Query sanitization removes newlines

[OlegSmelov]

For example, queries like this

select id
from users -- some random comment
where id > 1000

are transformed into

select id from users -- some random comment where id > 1000

removing the where part of the query.

The problem seems to be in the sanitize_query method: https://github.com/colinmarc/impala-ruby/blob/e52e50d1bbdb882403f5bbf058dea6065817a3f6/lib/impala/connection.rb#L90-L96

> "test\r\ntest".split.join(' ')
=> "test test"

[colinmarc]

Out of curiosity, how does the impala shell treat comments? I'm not sure if there's a simple way to do this without introducing an SQL parser, but this does have some security implications.

[OlegSmelov]

I haven't used Impala shell, but single line comments in Hue are terminated by a newline.

[colinmarc]

I don't have an impala instance handy to test with - what happens if you remove the newline-cleaning? Does it handle multiline queries correctly? Maybe that was a mistake to begin with.

[OlegSmelov]

Removing newline cleaning makes multiline queries work as expected.
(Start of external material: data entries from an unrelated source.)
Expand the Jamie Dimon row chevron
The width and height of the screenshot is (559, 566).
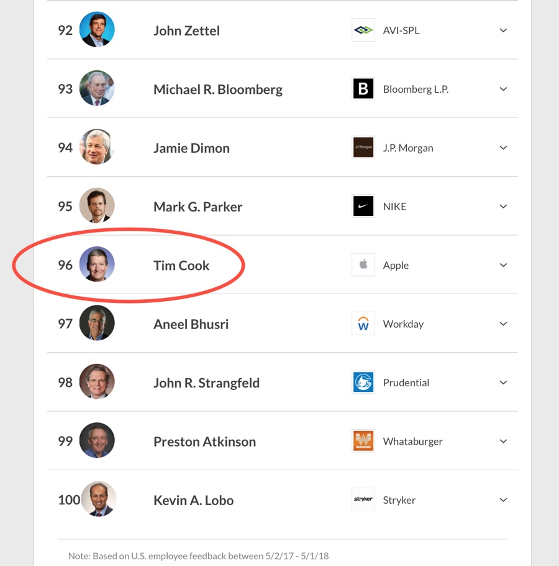coord(503,147)
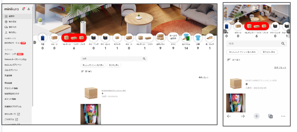
Task: Click the 全ボックス stacked boxes icon
Action: pyautogui.click(x=160, y=38)
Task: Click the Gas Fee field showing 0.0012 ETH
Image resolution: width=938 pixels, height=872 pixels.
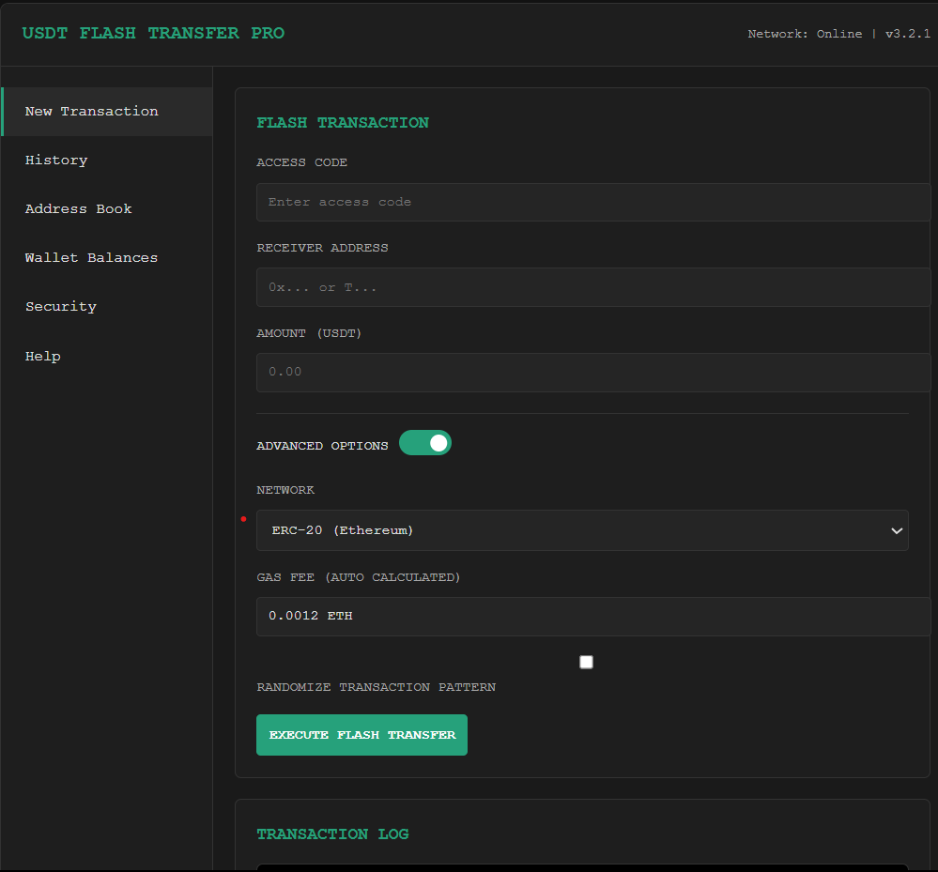Action: [x=592, y=617]
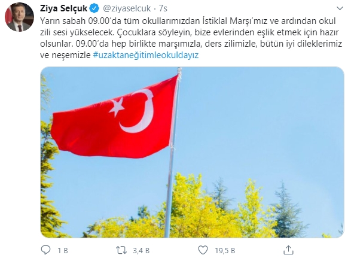
Task: Click the 19,5 B likes count
Action: pyautogui.click(x=225, y=251)
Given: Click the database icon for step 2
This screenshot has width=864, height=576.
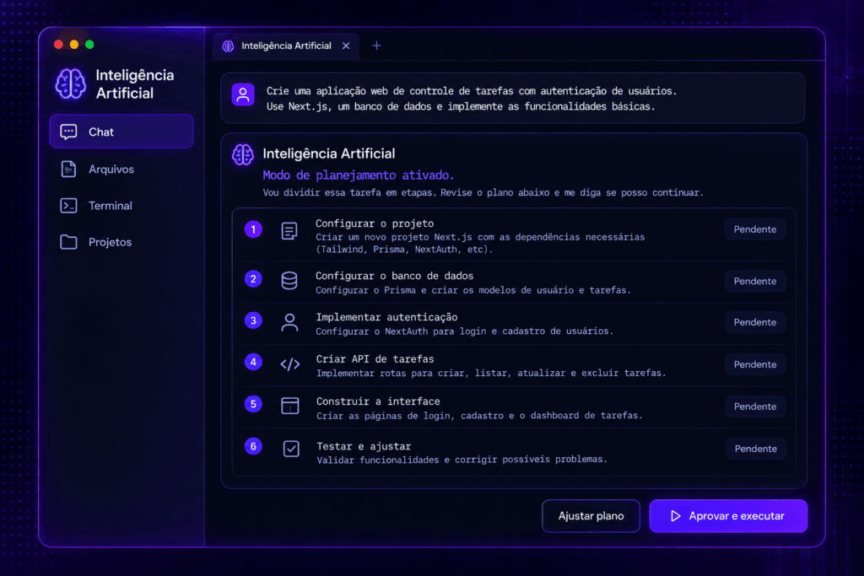Looking at the screenshot, I should pos(289,280).
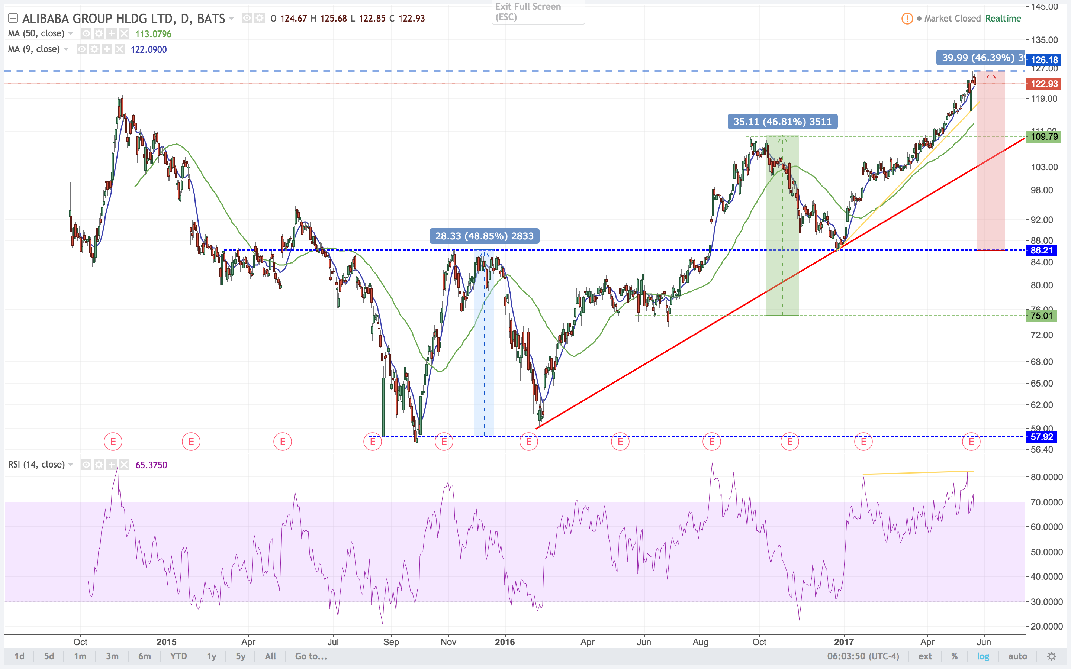
Task: Open chart settings gear in bottom bar
Action: click(1052, 656)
However, I'm not sure what kind of issues query sanitization was supposed to prevent. Maybe there's now some kind of exploit possible, I can't tell. 😄

[OlegSmelov]

I just realized there's a yet another side effect: if you have whitespace in strings, it removes it too:

> sanitize_query("select * from users where name = '   test    '")
=> "select * from users where name = ' test '"

So I guess we either need to rewrite sanitization, or remove it altogether.

[colinmarc]

I think the sanitize thing was just misguided. I'll remove it.

[colinmarc]

Ok, I pushed a new release - want to make sure it works for you?

[OlegSmelov]

Works for me 👍

Thank you for taking the time to fix this! 👏